In der nächsten Zeit hatte ich immer wieder das Gefühl, dass es an der Zeit war, offen zu mir zu stehen, doch mit diesem Gefühl kam auch immer wieder die Zweifel, ob die Menschen, die mir etwas bedeutete und denen ich hoffentlich auch etwas bedeutete, mich verstehen könnten. Zwar hatte ich es gelernt, mich selber zu akzeptieren. Aber konnte ich von allen anderen erwarten, dass sie es ebenfalls taten? Diese Frage scheint vielleicht jedem, irrelevant zu sein. Ich hatte jedoch kaum Selbstbewusstsein mehr nach den Jahren des Schweigens. Ich stellte meine Bedürfnisse unter die der Leute um mich herum. Eigentlich sollte ja jedem klar sein, dass die Menschen mich zu akzeptieren hatten, egal wie ich bin, denn ich kann mich ja nicht für sie ändern. Mir war es allerdings nicht klar. Ich hatte immer Angst, ich könnte mit der Offenbarung meines Geheimnisses jemanden von mir wegstoßen und ich war nicht stark genug, um zu sagen: Wer mich nicht akzeptiert, der soll sich verpissen!

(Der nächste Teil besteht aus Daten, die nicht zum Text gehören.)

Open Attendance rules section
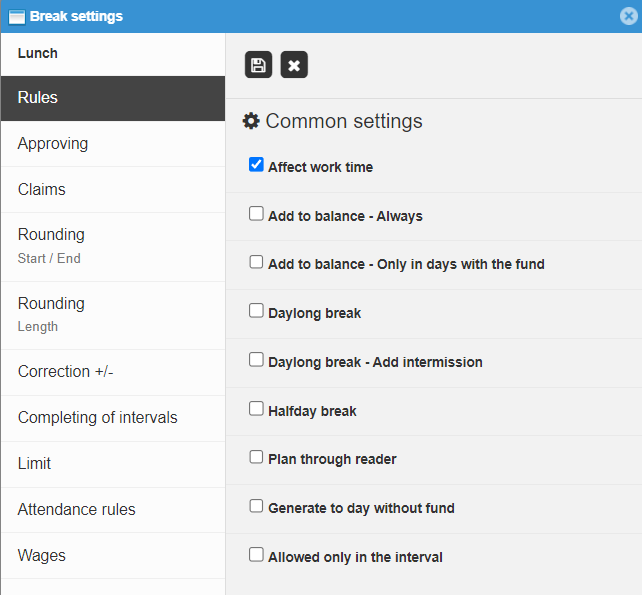Viewport: 642px width, 595px height. coord(113,510)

Mit jedem Tag wurde es jedoch immer schwerer, allen etwas vorzuspielen. Die Einsamkeit und die Schauspielerei lastete schwer auf mir und meiner Seele. Ich hatte das Gefühl, ich veränderte mich. Ich schlüpfte fast 24 Stunden am Tag in eine Rolle, die ich gar nicht war. Ich begann, immer mehr zu lügen oder, um die Lügen zu umgehen, zu schweigen. Meine eigene Persönlichkeit ließ ich fast gar nicht mehr heraus. Dadurch baute sich in mir ein innerer Druck auf., der mich fast zum Platzen brachte.
An einem Tag im Winter konnte ich dann nicht mehr und mir wurde eines klar: Ich musste endlich anfangen, ich selber zu sein, denn sonst würde ich niemals glücklich werden!

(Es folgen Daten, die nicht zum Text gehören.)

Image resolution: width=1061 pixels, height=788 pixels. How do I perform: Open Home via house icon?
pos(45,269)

Es war während der Weihnachtsfeiertage, an denen sich das Treffen mit Verwandten und Freunden häufte. Ich konnte mich also nicht in das übliche Schweigen retten. Außerdem fiel mir dabei auch immer mehr auf, wie einsam ich mich fühlte, obwohl ich mit vielen Leuten in einem Raum war. Ich wollte am liebsten mit niemandem reden, da mir klar war, dass ich dann sicherlich wieder lügen müsste. Ich musste in diesen Tagen so oft meine Rolle spielen, dass ich selber gar nicht mehr da war. Daher beschloss ich, dass sich das ändern musste. Auch wenn ich vielleicht, manch einen Freund verlieren würde, so sollte ich mir doch selber wichtiger sein und zu mir stehen.
Silvester sollte der Tag der Offenbarung werden. Ich wollte kein Jahr mehr mit dieser Lüge beginnen. Es war quasi wie ein Vorsatz für das neue Jahr. Und als es 12 Uhr schlug und sich alle umarmten und feierten, stellte ich mich auf einen Stuhl und bat um Aufmerksamkeit. Dann offenbarte ich mich.

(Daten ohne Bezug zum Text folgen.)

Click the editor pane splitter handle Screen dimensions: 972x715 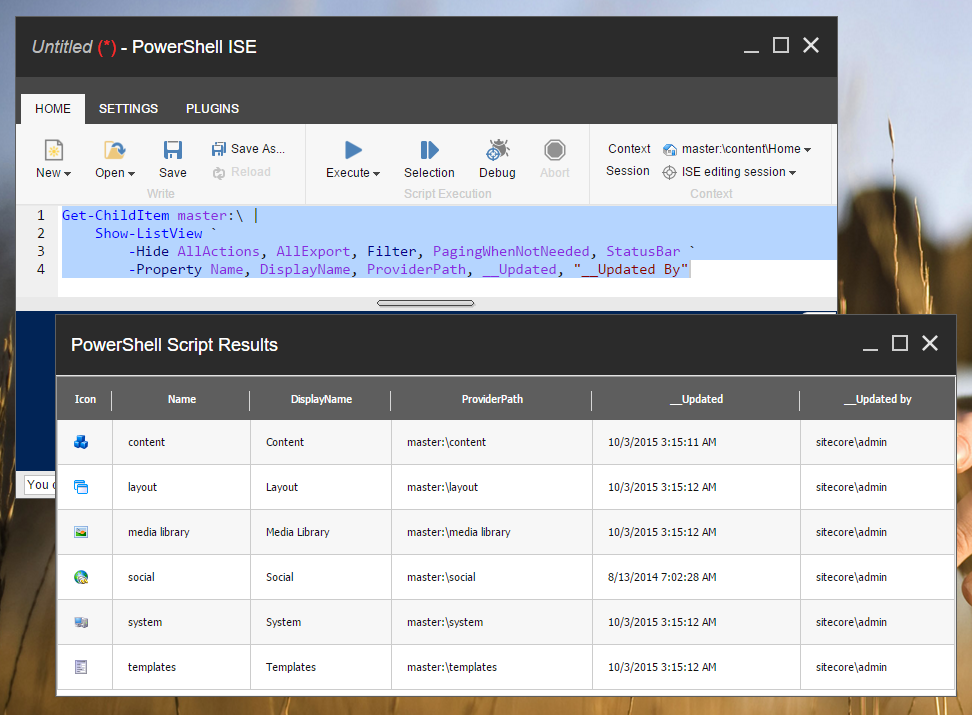click(x=426, y=303)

Die Reaktion überraschte mich vollkommen, denn viele meinten zu mir, sie hätten schon lange das Gefühl gehabt, dass ich nicht ich selber war. Es war so, als hätten sie die ganze Zeit über schon gewusst, wer ich wirklich bin, während ich mir Sorgen gemacht hatte, ob sie das verstehen würden. Keiner machte mir auch nur einen Vorwurf und distanzierte sich von mir. Sie akzeptierten mich genau so, wie sie es auch vorher schon getan hatten.
Diese ganze Einsamkeit, die ich mir selber geschaffen hatte, hätte ich gar nicht erleiden müssen, hätte ich nur früher dazu gestanden, wer ich bin.